**What the task asks:**
Would you please copy the part of the material below that opens with the line containing "This screenshot has height=881, width=1372. Task: Open" and closes with the line containing "Task: Go to page 2 of results"? Copy it exactly, and only it.

**Source information:**
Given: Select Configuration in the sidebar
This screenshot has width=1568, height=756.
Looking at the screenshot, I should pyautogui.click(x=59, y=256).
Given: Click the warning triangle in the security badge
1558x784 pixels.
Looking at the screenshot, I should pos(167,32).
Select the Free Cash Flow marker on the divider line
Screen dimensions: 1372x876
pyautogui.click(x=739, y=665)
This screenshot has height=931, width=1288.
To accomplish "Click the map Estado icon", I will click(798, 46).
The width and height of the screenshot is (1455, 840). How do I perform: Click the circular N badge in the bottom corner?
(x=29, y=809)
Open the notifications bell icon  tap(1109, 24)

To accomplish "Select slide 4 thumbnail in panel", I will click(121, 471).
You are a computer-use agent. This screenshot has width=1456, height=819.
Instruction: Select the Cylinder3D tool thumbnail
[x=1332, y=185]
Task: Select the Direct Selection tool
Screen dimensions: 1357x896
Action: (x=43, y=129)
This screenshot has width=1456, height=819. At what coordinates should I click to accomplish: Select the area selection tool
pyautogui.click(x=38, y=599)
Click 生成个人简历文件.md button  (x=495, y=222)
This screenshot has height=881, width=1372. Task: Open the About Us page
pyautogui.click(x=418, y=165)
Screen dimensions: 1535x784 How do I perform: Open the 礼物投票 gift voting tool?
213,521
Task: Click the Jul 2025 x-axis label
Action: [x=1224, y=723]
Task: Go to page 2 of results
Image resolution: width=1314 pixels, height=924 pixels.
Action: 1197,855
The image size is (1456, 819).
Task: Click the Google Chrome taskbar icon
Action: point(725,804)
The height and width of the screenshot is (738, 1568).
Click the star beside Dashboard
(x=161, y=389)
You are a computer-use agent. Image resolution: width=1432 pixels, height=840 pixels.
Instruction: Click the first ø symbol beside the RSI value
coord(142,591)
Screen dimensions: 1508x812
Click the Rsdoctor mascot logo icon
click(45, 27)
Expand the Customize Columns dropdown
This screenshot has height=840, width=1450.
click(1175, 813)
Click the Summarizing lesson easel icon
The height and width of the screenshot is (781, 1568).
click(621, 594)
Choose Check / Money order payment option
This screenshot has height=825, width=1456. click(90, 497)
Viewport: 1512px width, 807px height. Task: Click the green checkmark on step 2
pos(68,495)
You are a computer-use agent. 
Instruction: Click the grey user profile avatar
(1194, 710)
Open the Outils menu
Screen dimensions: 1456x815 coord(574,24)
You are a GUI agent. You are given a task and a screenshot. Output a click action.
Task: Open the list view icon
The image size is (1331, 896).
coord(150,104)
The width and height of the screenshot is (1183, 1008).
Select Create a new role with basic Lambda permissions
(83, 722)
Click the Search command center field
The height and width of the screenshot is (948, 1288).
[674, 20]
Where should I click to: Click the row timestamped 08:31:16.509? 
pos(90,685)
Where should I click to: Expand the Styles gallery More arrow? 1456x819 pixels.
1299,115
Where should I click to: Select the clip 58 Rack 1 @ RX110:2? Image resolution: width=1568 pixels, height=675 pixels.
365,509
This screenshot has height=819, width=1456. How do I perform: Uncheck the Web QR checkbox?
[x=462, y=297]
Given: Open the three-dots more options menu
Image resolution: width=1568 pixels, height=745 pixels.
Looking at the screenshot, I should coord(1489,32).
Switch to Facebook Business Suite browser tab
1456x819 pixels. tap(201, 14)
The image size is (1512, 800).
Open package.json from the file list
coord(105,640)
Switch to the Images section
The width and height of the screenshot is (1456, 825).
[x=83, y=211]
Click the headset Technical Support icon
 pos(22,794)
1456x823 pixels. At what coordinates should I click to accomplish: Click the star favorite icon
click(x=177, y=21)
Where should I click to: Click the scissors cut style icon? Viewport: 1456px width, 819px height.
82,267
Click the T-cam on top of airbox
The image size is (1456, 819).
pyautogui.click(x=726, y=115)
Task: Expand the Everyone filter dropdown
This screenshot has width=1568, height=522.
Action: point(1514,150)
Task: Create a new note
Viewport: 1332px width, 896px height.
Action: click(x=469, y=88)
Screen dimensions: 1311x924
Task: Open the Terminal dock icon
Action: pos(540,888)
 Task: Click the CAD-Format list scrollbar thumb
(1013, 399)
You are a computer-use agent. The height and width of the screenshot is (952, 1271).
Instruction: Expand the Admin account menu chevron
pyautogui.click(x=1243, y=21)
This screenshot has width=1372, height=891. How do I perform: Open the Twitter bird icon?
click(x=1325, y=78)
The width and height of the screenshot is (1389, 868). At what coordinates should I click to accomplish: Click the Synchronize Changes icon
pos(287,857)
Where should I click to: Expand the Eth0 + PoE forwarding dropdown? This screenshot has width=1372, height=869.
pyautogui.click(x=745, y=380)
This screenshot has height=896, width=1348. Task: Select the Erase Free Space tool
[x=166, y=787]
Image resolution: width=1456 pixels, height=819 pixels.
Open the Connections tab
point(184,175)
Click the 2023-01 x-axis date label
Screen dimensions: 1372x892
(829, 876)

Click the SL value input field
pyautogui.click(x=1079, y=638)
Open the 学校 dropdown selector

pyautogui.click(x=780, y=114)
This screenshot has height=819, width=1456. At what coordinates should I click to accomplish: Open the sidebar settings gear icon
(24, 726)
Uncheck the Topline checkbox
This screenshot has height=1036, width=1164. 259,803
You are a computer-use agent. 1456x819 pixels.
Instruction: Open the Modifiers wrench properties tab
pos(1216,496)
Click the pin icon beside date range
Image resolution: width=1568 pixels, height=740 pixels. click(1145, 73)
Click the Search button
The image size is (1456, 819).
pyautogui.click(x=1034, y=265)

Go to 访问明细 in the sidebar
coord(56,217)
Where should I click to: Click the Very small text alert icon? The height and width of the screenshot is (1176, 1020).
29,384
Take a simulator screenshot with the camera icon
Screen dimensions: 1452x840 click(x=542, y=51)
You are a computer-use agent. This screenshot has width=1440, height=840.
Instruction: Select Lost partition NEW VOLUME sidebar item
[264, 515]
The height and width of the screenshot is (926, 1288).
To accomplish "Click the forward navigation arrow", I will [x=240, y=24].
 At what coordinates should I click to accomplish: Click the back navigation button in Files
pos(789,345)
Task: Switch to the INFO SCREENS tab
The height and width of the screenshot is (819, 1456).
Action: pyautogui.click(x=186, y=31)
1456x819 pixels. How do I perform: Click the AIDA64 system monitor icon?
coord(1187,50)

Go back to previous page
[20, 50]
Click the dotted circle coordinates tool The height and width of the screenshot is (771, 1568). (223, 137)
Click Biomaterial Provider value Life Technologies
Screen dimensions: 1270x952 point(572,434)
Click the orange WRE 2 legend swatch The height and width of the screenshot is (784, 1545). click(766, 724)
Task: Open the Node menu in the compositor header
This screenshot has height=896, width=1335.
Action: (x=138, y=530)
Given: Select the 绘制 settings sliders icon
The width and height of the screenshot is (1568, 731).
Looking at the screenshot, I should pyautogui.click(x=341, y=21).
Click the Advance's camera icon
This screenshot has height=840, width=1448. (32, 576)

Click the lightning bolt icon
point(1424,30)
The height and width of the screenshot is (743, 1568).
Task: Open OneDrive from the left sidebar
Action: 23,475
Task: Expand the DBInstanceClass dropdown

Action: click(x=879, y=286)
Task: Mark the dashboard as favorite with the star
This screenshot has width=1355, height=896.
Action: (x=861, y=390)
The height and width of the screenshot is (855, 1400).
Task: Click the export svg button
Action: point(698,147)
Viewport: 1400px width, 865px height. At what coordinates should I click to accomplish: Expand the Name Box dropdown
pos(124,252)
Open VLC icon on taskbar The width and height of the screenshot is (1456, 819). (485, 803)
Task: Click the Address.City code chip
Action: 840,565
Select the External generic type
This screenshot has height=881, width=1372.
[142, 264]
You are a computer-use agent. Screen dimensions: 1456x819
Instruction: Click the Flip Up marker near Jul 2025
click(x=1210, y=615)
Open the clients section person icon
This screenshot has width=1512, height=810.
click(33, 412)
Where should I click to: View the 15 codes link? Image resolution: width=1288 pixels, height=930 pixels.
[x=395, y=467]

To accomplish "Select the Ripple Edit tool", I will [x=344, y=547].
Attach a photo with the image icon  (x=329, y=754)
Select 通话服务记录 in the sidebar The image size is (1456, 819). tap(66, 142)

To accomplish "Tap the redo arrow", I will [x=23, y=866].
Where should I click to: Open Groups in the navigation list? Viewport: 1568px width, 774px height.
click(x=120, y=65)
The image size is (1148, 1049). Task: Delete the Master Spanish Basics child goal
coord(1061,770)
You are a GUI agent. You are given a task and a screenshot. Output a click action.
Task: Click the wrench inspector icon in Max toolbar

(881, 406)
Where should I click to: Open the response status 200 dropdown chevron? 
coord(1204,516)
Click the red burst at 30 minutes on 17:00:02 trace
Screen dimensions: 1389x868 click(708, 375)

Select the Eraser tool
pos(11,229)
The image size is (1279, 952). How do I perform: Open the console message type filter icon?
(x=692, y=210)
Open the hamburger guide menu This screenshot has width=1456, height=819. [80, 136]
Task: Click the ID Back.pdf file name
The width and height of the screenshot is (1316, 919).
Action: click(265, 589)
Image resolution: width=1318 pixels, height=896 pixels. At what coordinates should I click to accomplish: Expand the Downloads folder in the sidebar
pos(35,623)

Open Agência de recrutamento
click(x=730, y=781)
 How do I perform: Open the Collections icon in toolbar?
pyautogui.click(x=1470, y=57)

**Result of this exercise:**
This screenshot has height=881, width=1372. Task: Open the About Us page
pyautogui.click(x=418, y=165)
Screen dimensions: 1535x784 How do I perform: Open the 礼物投票 gift voting tool?
213,521
Task: Click the Jul 2025 x-axis label
Action: [x=1224, y=723]
Task: Go to page 2 of results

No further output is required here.